■ Source data:
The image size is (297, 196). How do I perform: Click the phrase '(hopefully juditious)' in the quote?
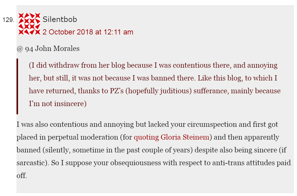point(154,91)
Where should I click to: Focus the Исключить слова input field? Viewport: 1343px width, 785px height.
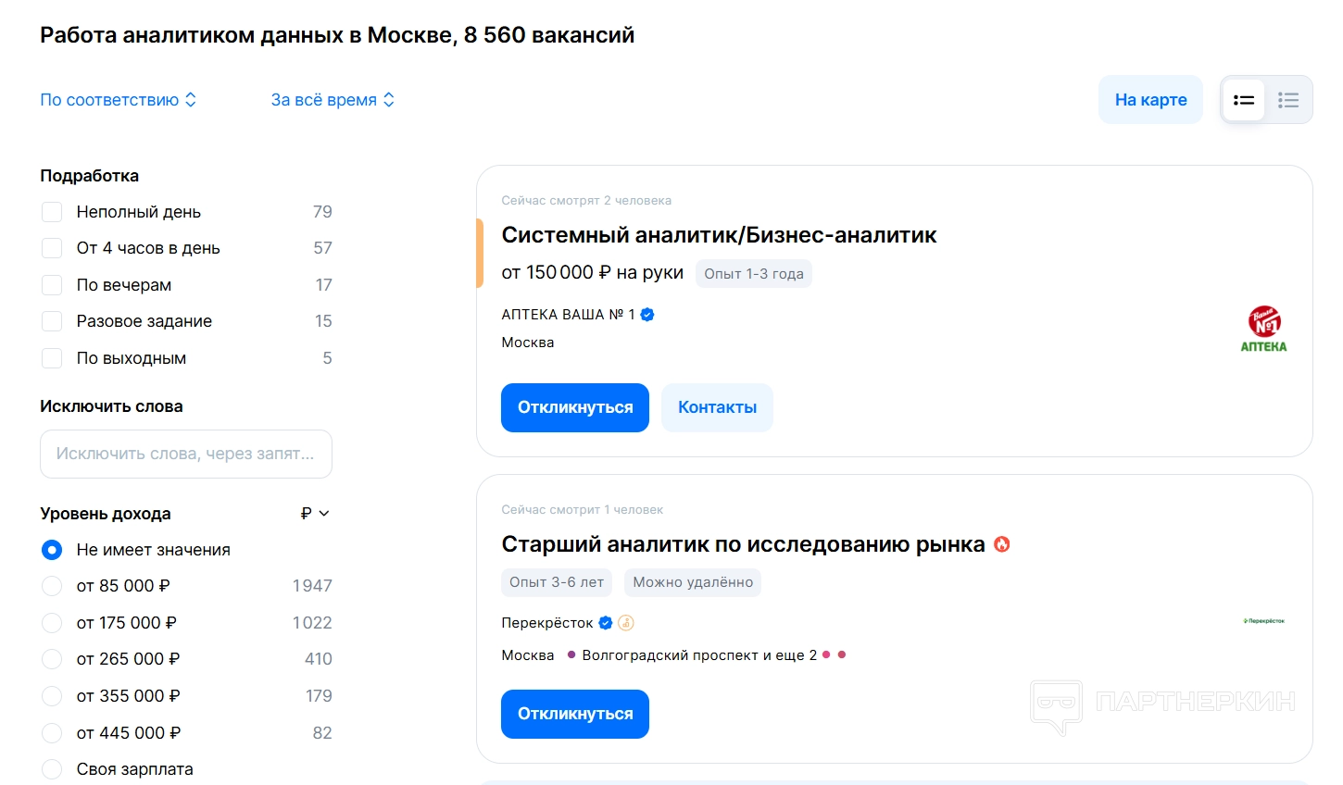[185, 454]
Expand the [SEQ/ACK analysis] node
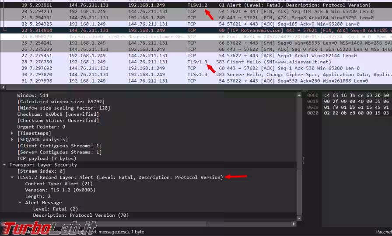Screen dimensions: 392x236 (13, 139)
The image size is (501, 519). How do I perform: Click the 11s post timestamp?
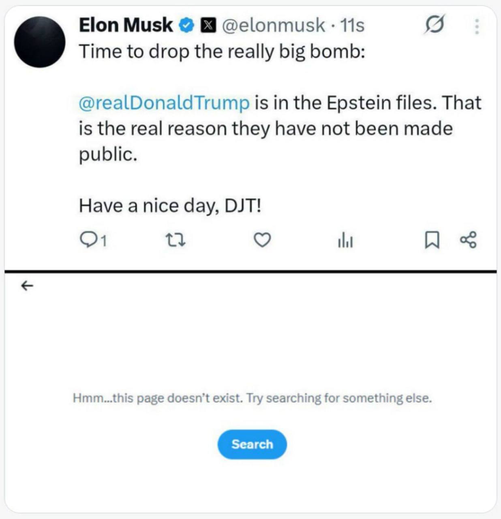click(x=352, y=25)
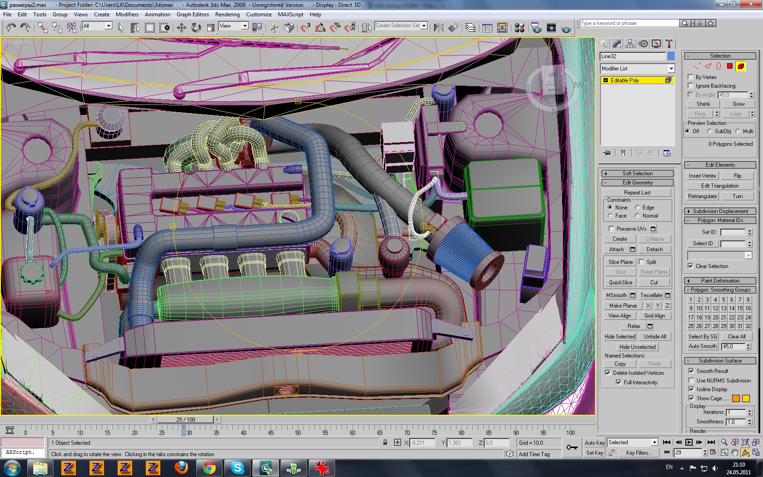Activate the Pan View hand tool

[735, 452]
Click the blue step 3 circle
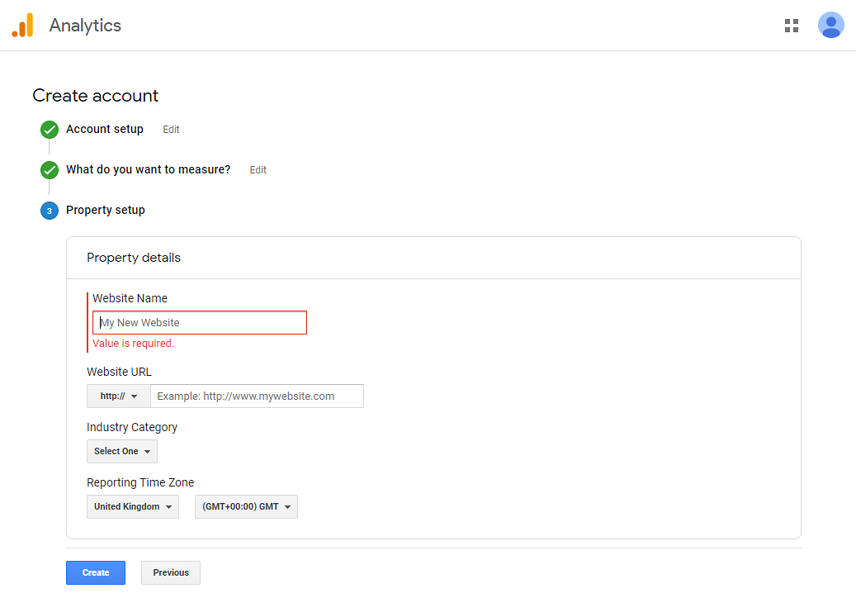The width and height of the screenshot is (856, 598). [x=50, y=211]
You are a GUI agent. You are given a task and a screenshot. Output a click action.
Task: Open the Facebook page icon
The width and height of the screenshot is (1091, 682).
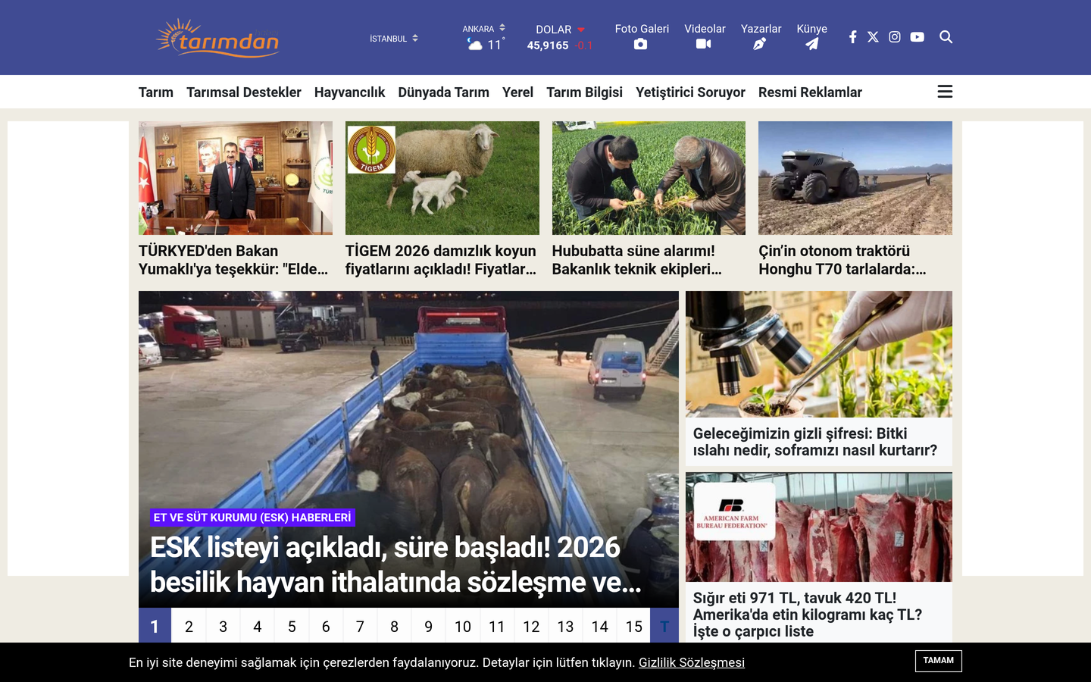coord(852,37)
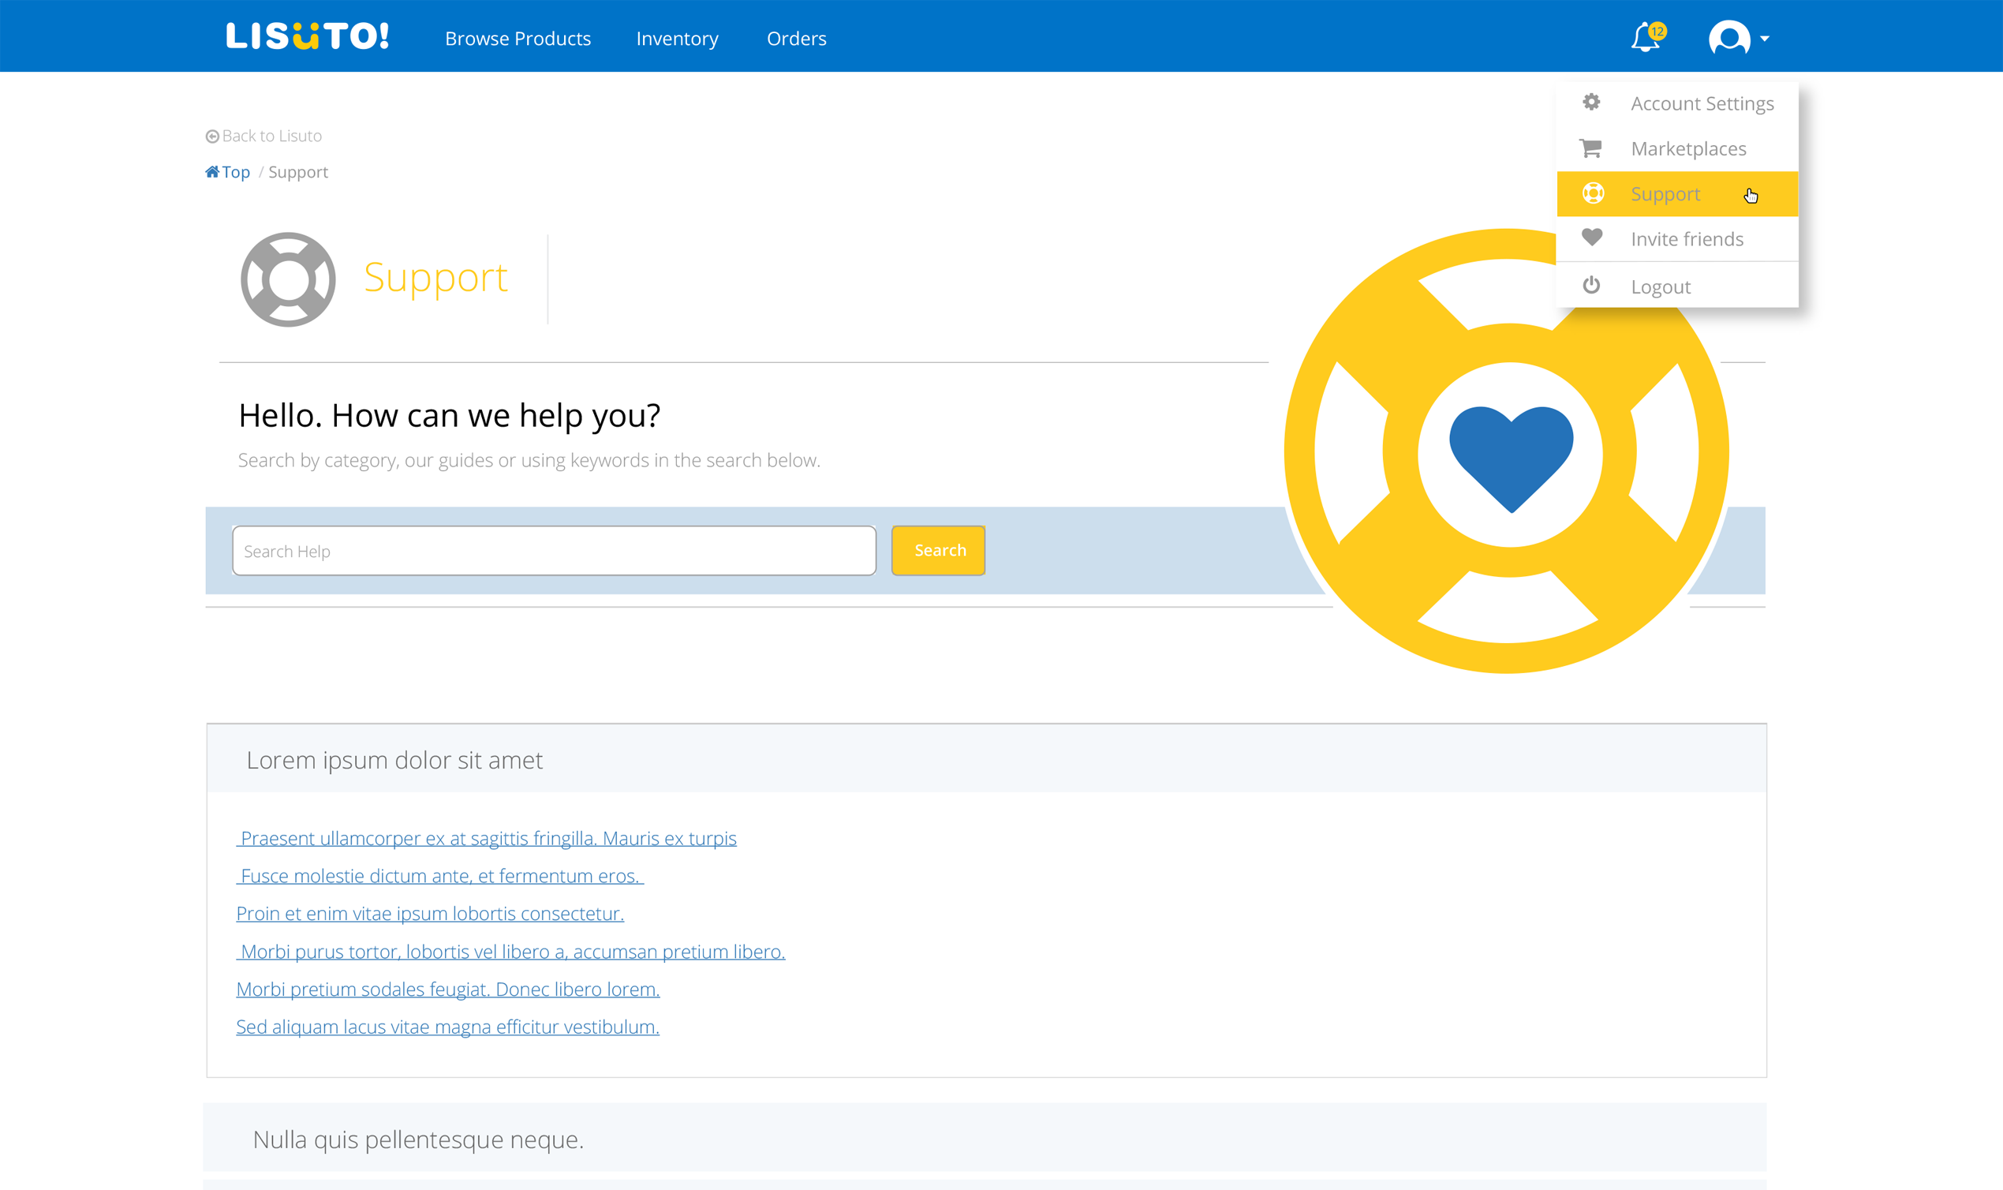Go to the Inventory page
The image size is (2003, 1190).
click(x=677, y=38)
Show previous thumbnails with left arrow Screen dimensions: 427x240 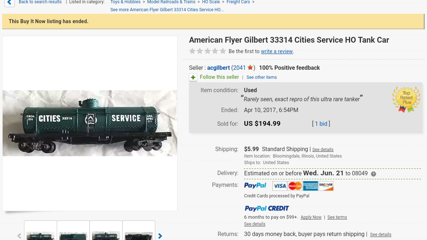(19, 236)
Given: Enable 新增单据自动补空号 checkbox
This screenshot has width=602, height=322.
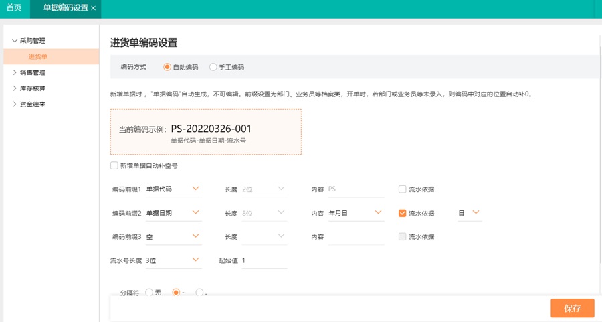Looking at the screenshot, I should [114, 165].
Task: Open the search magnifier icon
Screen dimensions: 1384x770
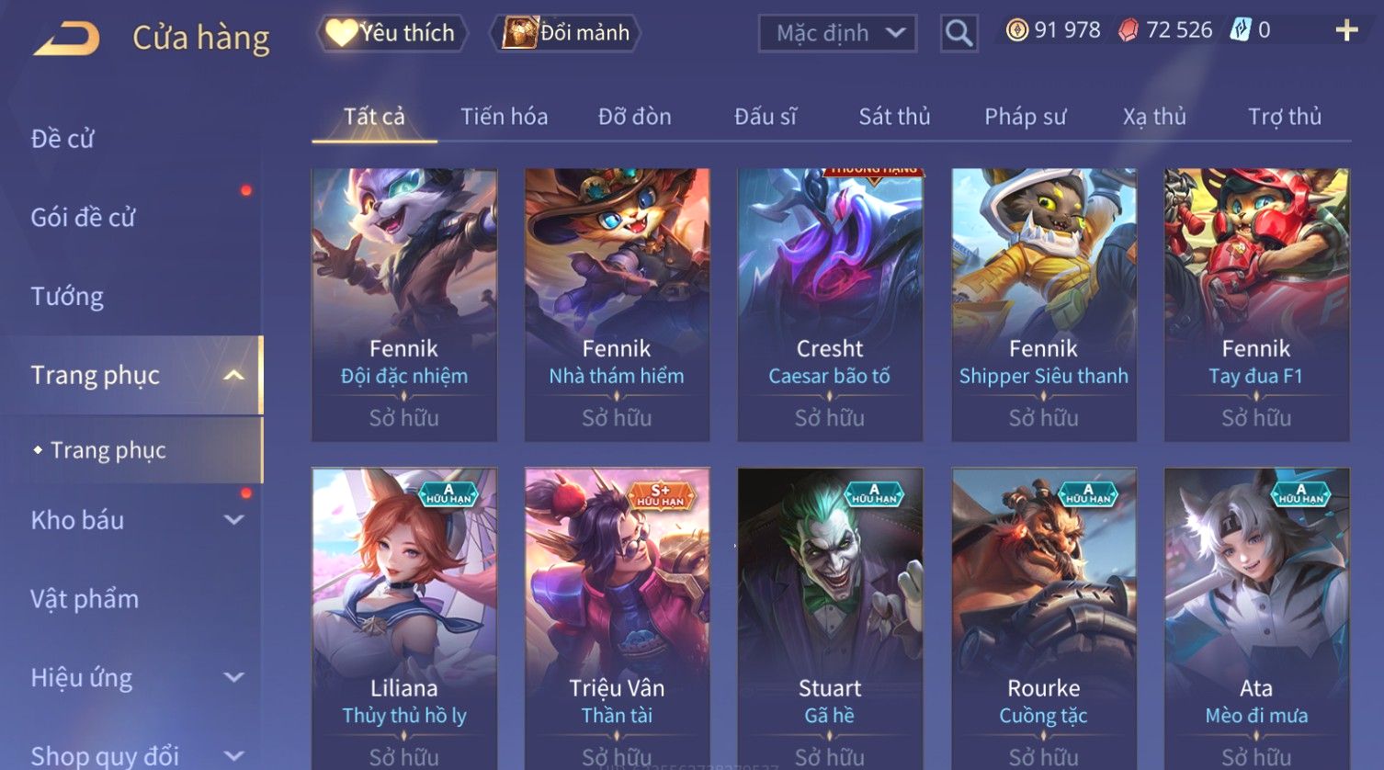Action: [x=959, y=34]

■ The exercise:
Put the lines of the records, from the line containing "Where should I" through the line containing "Screen dimensions: 392x236 (13, 139)", into a numbered list with blank lines omitted. Leave the pictures out.

■ Problem solution:
1. Where should I click to: Focus the Исключить слова input field? Viewport: 1343px width, 785px height.
2. [185, 454]
3. Expand the [SEQ/ACK analysis] node
4. Screen dimensions: 392x236 (13, 139)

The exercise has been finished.